> [WHAT TO WORK ON] Edit the entries below by replacing "Select" with "Choose" wherever it occurs and keeping all other text unchanged. Leave the pictures out of your version.

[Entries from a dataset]
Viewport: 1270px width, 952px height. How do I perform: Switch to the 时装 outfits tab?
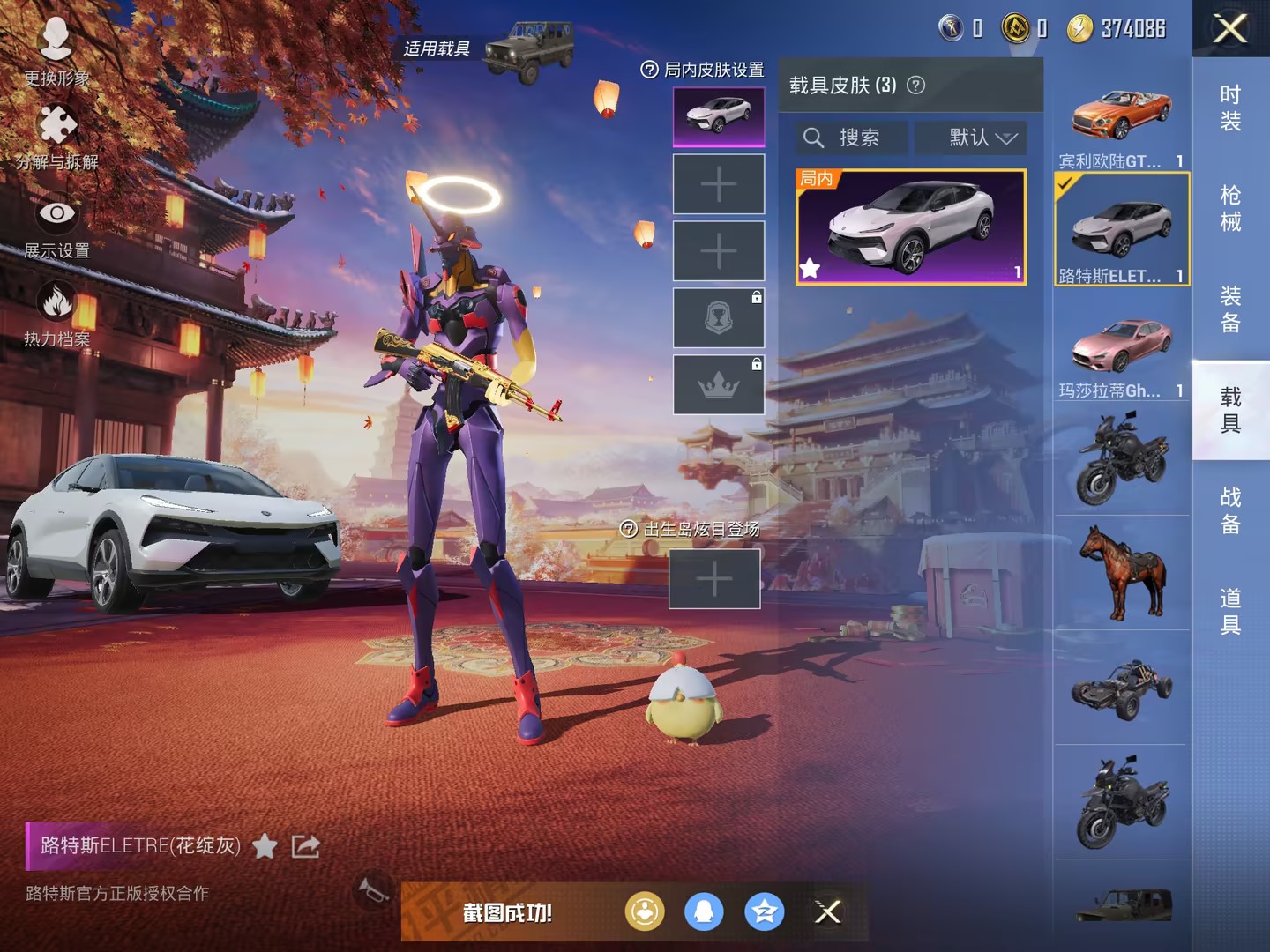(1230, 108)
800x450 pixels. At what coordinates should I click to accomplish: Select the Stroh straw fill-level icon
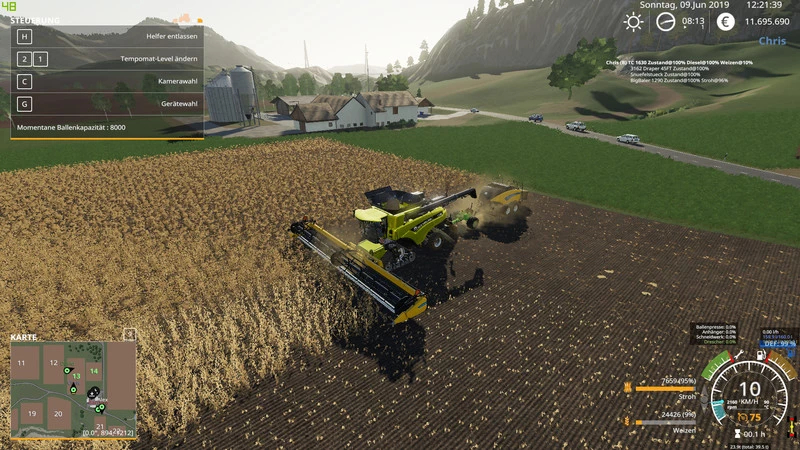pos(625,387)
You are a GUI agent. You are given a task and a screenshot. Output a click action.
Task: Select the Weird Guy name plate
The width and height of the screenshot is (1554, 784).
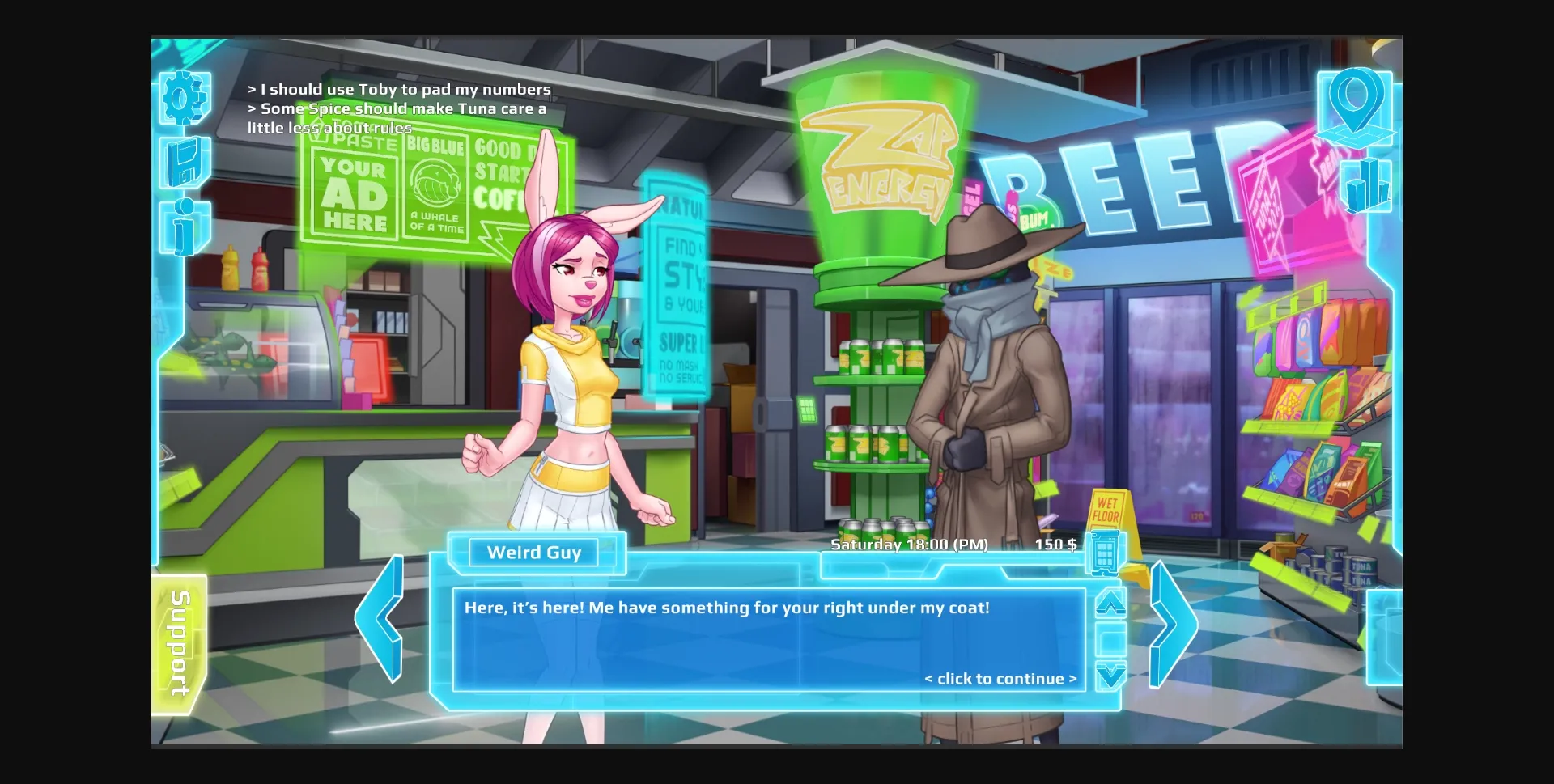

> [SOLUTION TO THIS EXERCISE]
Viewport: 1270px width, 952px height. How do I perform: Switch to the 时装 outfits tab?
(1230, 108)
800x450 pixels. At what coordinates should I click to accomplish: Choose the Stroh straw fill-level icon
pos(625,387)
You are a GUI agent. You are given a task and a screenshot. Output a click action.
Task: Choose the Weird Guy name plate
The width and height of the screenshot is (1554, 784).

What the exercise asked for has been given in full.